Parece-nos que os frutos da história da luta política das mulheres estão sendo colhidos há seu tempo, em processos de empoderamento que demonstram que todas as alternativas que têm sido encontradas para o assentamento em tempos tão difíceis têm sido puxadas e coordenadas pelas mulheres, que contam com a participação dos homens.

“A questão do aproveitamento dos frutos do cerrado é uma iniciativa das mulheres. O

problema de organizar a comercialização do leite, quem mais segurou foram as mulheres; a venda da farinha, do polvilho, na verdade, esta parte da comercialização, eu vejo que quem está mais correndo atrás, são as mulheres. Os homens vão junto, mas quem está tomando iniciativa são as mulheres, que vai numa reunião lá fora, que procura o técnico da Emater. Na verdade, são as lideranças mulheres que estão nesta busca... a escola, a questão da luta para melhorar a educação, a saúde na briga para questão da assistência à saúde das mulheres” (Lúcia, setembro de 2004).

Foi observado, em várias situações do assentamento, este acúmulo de tarefas pelas mulheres, atuando no espaço da produção e da reprodução. Não se pode dizer que não haja mistura de papéis entre os sexos, pois existe. Porém, o período da pesquisa não foi suficiente para verificar com que sistematicidade os homens se misturam nas tarefas de casa, embora a mistura tenha sido observada ou relatada. Na família de dona Consuelo, cujo depoimento está transcrito a seguir, quando chegamos para a entrevista, havia um rapaz (filho da entrevistada)

de 14 anos, na cozinha, fritando bolinhos de polvilho naturalmente, como quem sempre executa esta tarefa que continuou a ser feita, sem intimidação

“As mulheres trabalham até mais que os homens, muitas vezes trabalha mais. Eu

mesma, muitas vezes, eu faço muito mais do que os homens porque eu faço serviço de casa ainda. Você vê, esta semana, aqui em casa” tá tudo petecado”, mas eu tô fazendo farinha, carregando mandioca de uma distância de mais de dois quilômetros e, chega aqui ‘casco’ e levo lá para a fazenda para moer e torrar lá e venho de lá para cá cansada. Agora, ontem eu terminei a farinha e agora eu tô cuidando com o polvilho. Muitos homens não dão conta de lidar com o gado, lidar com a obrigação dele lá e cuidar deste jeito. E eu cuido deste jeito e ainda ajudo o menino com as vacas, dar ração e tudo. Fica cansada, a gente fica muito cansada. Mas, fica cansada com prazer. A vida é difícil, mas é um difícil que a gente fica prazerosa” (Dona Consuelo, 56 anos, setembro de 2004).

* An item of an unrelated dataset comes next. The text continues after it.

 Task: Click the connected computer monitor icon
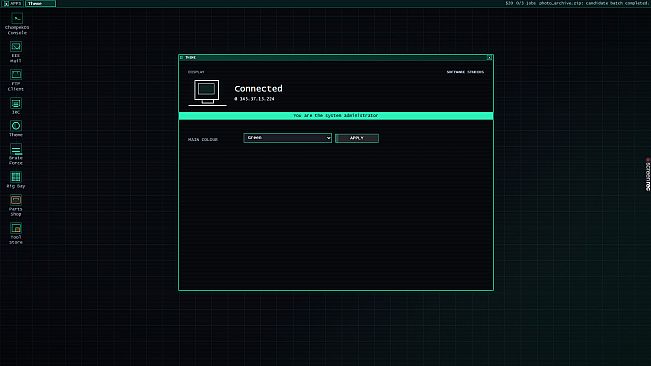coord(207,92)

A experiência com agricultura familiar fez com que uma assentada fosse convidada para fazer uma apresentação em um seminário da Emater sobre as opções do agricultor familiar: criar galinhas ou criar gado? Em seu contexto específico e com simplicidade ela apresenta sua vivência:

“Eu estava lá fazendo um curso, o moço perguntou assim: ‘a senhora acha que galinha dá resultado?’. Falei: ‘dá mais que gado. Uma galinha dá resultado muito mais do que gado’. E ele calou, não falou mais nada não. Quando foi um dia, eles me chamaram lá pra falar por que a galinha dava mais resultado que gado. Gente, eu estava despreparada de tudo, mas eu fui muito aplaudida, sabe? Daí eu expliquei: ‘se você põe uma galinha pra chocar, com vinte e dois dias os pinto tira, com quatro, cinco meses está botando. Você vê, com dois anos que você leva pra vender um bezerro, quantos frangos que você já tirou daquela galinha? E eu tenho a experiência, porque eu já comprei gado com dinheiro de ovo, com dinheiro de frango, e então eu tenho experiência’. Fui pega de surpresa, mas parece que deu certo” (D.Severina,73 anos, setembro de 2004).